そうやって人間は成功と失敗を現在進行形で繰り返しながら一進一退しながら道を拓いてきたとすると、サーフィン業界における新たな領域としてアカデミックな視点が必要とされてもいいのではないかなと私は思います。
それがどんなにニッチなものだとしても、私はそのような知的好奇心が大きな一歩への原動力になるような気がしています。
この研究を終えて改めて思うことは、知的好奇心は人生のスパイスだということ。
知らないことを知る面白さを教えてくれた先生方と自身の学生時代に感謝です。
この論文が多くの人に届き、議論を生み、そしてサーフィンの未来を信じ考える次世代のサーフィン研究が生まれていきますように。
ではJPSA第1戦のために今からバリへ行ってきます!!
minami.
論文を拝見させていただきました。地域活性化のために
返信削除ご尽力いただき、ありがとうございます。
徳島県南の町に生まれ育ったものです。サーファーの方が
沢山週末、休日にこの地の海にやってこられます。
ほとんどの方は、車で宿泊されています。また帰られたあと、
車が止まっていた周囲には、ビールや飲み物のあき缶、ペットボトル、たばこの吸い殻、あき箱が沢山落ちております。私は育った町が汚れるのがつらく、ゴミを拾っておりますので、つらく受け止めております。
このGW後には、おおきなゴミ袋が数枚一杯になるほど何日か
かけてゴミをひろいました。一人では拾いきれませんがサーファーの方がよく歩かれる海沿いの道はたばこの吸い殻をひろって歩くと、一歩ごと拾うくらいに たばこが落ちております。
サーファーがくると町がゴミでよごれるというのは まちがいだと町外からいらした どこかの大学の先生が講演でおっしゃていましたが、ゴミを拾っている私には、実感としてサーファーの方が多くいらした休日の後などは、ゴミ拾いが
とても大変です。残念んですが、ゴミを捨てて帰られるサーファーの方が多いというのが実情です。サーファーで町おこしを
というのは良いアイデアかもしれませんが、こんなにゴミが増えるのでは このまま推進すべき事だろうかと疑問におもいます。

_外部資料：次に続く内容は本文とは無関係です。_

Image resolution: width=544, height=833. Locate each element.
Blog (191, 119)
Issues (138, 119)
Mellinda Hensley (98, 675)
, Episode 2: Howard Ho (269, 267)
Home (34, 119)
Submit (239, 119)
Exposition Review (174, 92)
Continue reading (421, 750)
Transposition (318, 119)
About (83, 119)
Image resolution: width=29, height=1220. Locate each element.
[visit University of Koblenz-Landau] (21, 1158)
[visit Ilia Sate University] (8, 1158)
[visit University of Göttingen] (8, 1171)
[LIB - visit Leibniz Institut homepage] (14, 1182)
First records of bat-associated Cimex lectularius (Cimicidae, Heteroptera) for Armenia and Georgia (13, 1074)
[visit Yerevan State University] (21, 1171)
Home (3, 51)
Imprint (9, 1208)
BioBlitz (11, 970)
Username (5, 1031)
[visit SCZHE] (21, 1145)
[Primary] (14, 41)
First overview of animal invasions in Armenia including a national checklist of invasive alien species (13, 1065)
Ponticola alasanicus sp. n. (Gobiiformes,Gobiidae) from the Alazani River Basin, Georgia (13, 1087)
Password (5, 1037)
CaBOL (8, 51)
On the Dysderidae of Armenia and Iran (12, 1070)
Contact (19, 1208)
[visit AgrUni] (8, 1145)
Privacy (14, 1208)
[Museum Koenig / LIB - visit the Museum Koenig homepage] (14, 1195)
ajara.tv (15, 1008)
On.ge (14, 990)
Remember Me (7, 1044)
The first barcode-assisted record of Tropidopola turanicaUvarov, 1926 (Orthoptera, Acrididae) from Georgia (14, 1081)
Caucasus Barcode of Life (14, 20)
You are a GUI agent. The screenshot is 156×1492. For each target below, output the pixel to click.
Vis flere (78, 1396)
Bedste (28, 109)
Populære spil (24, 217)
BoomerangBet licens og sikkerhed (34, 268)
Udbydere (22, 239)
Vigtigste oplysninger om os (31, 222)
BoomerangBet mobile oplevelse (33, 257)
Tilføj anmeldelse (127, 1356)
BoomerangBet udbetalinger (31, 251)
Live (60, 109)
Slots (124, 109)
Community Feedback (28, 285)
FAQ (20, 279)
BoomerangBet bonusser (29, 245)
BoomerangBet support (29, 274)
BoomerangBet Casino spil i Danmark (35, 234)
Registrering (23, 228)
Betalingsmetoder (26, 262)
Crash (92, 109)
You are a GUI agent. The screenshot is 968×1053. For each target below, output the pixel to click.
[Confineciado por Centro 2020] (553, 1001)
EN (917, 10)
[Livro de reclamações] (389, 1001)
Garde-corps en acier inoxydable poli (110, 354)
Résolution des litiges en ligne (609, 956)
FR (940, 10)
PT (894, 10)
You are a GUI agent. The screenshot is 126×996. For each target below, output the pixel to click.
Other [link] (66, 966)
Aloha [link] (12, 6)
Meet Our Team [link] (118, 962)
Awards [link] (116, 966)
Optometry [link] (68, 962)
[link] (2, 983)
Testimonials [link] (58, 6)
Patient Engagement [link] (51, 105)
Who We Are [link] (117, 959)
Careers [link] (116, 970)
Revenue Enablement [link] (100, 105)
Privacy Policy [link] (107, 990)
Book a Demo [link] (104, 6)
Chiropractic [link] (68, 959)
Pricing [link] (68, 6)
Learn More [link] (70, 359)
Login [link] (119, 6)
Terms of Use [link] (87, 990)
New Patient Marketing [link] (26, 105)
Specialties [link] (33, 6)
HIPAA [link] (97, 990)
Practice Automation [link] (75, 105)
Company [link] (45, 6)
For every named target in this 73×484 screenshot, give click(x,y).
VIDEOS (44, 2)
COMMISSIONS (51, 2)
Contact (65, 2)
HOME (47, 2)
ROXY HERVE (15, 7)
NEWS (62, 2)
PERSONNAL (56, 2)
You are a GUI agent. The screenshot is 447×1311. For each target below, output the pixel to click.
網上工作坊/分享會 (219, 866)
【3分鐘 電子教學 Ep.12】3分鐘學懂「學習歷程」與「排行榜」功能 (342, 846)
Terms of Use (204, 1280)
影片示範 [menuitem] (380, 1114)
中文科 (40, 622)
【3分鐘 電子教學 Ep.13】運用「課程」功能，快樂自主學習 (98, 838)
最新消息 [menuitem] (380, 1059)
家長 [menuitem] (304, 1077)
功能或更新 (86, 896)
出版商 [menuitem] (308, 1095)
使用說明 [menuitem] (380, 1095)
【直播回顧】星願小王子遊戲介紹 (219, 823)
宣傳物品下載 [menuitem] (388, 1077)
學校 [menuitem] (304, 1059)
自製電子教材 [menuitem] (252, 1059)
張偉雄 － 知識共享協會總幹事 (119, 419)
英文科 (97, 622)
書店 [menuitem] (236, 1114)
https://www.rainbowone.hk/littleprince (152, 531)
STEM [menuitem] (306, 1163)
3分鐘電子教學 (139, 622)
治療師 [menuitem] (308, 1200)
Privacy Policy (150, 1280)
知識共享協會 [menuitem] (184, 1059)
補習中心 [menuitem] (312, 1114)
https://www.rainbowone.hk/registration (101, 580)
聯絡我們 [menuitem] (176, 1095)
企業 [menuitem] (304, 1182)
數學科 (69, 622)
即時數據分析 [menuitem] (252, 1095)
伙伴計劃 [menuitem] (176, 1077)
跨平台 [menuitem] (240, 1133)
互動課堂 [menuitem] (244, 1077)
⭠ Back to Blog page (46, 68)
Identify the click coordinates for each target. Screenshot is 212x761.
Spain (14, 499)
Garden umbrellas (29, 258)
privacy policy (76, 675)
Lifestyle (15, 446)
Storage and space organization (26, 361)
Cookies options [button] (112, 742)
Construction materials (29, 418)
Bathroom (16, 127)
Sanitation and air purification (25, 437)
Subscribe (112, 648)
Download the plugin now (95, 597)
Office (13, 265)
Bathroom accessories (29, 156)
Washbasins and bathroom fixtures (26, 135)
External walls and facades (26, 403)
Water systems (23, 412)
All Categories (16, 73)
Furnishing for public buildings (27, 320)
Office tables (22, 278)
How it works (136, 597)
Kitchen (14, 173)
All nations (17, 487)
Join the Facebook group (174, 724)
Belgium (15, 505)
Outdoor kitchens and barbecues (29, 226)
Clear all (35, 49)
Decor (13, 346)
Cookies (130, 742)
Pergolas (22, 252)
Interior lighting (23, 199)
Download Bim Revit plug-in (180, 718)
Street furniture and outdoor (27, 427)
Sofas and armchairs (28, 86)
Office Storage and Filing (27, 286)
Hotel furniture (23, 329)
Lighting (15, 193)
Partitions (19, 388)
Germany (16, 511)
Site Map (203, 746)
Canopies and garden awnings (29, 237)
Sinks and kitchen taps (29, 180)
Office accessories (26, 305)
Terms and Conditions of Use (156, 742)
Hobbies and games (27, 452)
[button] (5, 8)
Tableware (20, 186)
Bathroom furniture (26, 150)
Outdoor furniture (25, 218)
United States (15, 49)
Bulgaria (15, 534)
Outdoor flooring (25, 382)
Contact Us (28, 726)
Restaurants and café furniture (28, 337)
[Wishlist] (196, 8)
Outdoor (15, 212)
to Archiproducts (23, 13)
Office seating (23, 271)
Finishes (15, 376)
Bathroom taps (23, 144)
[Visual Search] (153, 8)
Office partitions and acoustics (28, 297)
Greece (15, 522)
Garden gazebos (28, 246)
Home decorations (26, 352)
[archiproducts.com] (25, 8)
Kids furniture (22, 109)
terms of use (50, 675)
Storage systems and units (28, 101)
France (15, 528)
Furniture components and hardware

マナーの良いサーファーの方も多いとは思います。が現状は
ゴミをまとめていれたレジ袋をそのまま駐車場の脇の草むらに
投げ捨てて帰ったり、ウエットスーツの修復に使うスプレー缶を
投げ捨てて帰ったりするマナーをわきまえていない方もいるようです。マナーを守っていただき、きれいな海、町を保つご協力をいただく良い知恵はないものでしょうか? もちろん、町の人間にも
たばこの吸い殻、ゴミを平気で捨てる人もいるので、全部がサーファーの方の捨てたゴミだとは申しません。だた、海の周辺は
サーファーの方が沢山捨てていかれるという事です。実態を知っていただきたく、またなにかよい方法がないものかと思い
投稿させていただきました。
はじめまして。
削除この度は貴重なご意見をお聞かせいただき誠にありがとうございます。
サーファーが多く訪れる徳島県南地域の現状は、お住まいの方が正負関わらずその影響を最も受けられていることと思います。
私も県南地域でサーフィンをさせていただいている立場として、美しい海岸やその付近を汚す行為は言語道断であり、そのような実態があることが本当に残念だと感じています。
今回私はサーフィンを用いた地域活性化を研究しましたが、サーフィンが地域にもたらす正の効果は、地域の理解、そしてサーファーの地域に対する謙虚な歩み寄りがなければ無いに等しいと考えています。
今後サーフィンを受け入れてもらえるよう良識を持って取り組むことが私たちサーファーの最低限のマナーです。私たちも声を掛けあって、地域に貢献できる存在になれるよう尽力して参ります。